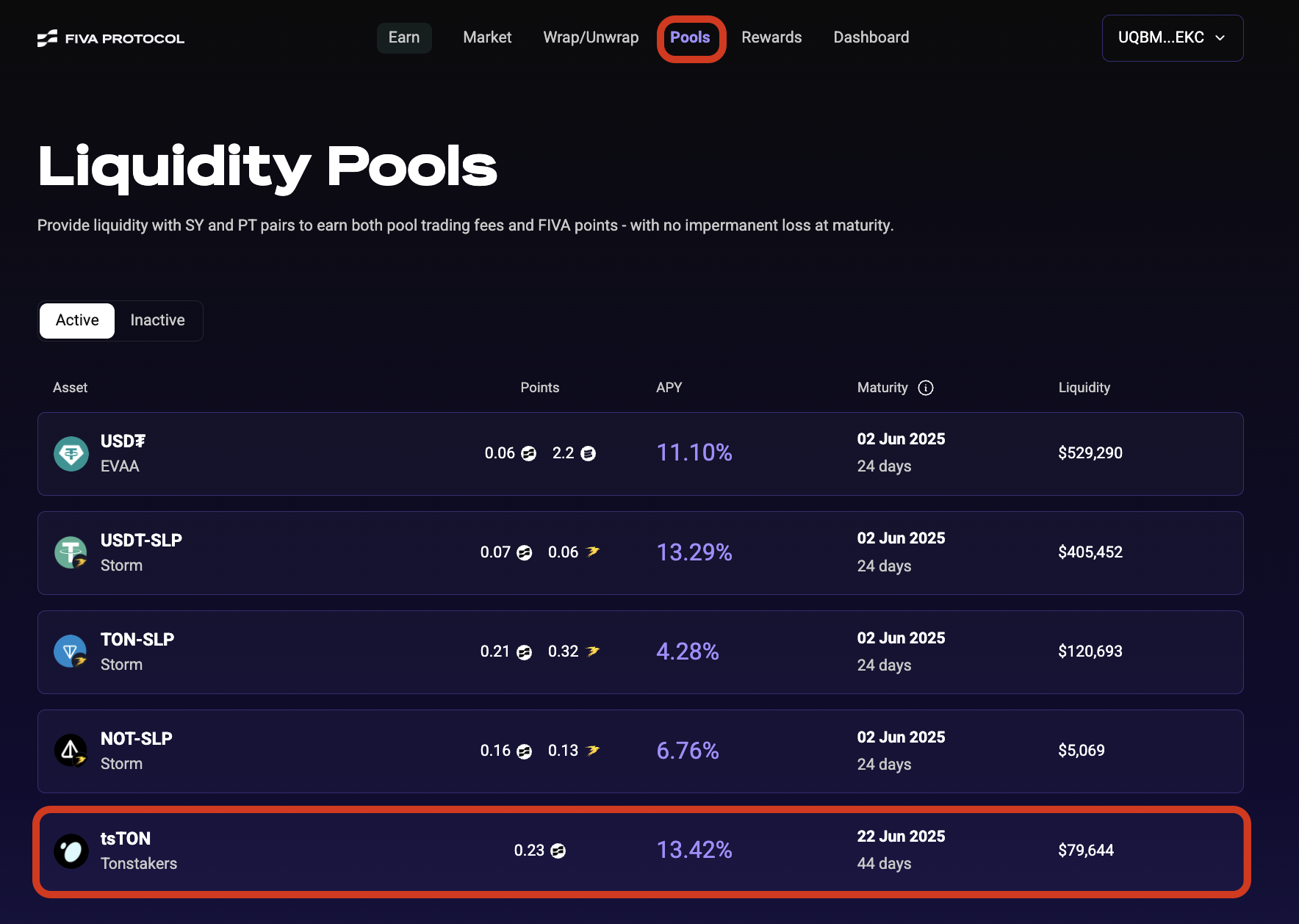This screenshot has height=924, width=1299.
Task: Click the USDT-SLP Storm token icon
Action: (71, 552)
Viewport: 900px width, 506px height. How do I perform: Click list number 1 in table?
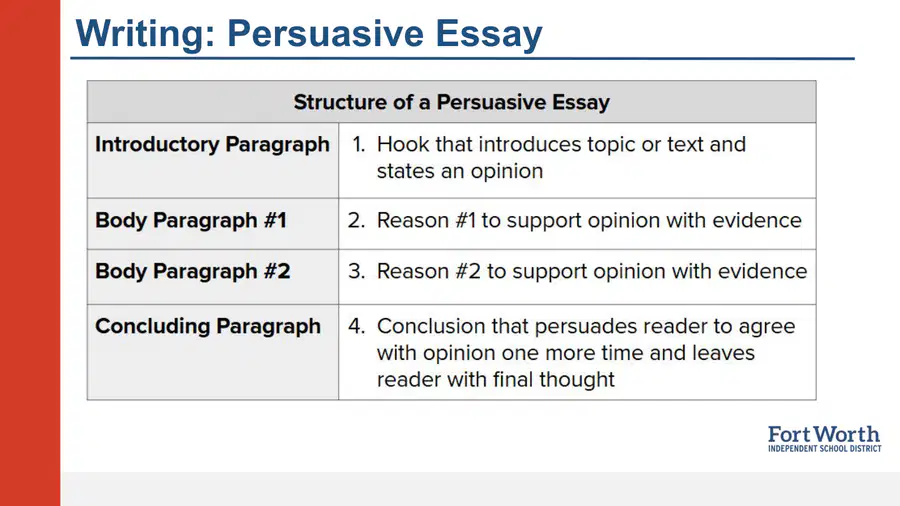click(358, 145)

* _About this task_
Starting at the line with "Viewport: 900px width, 506px" and stopping at the final line of the material, reproduce each line exactly, both ends included. Leave the pictures out.

* _Problem solution_
Viewport: 900px width, 506px height. How do I perform: Click list number 1 in table?
click(358, 145)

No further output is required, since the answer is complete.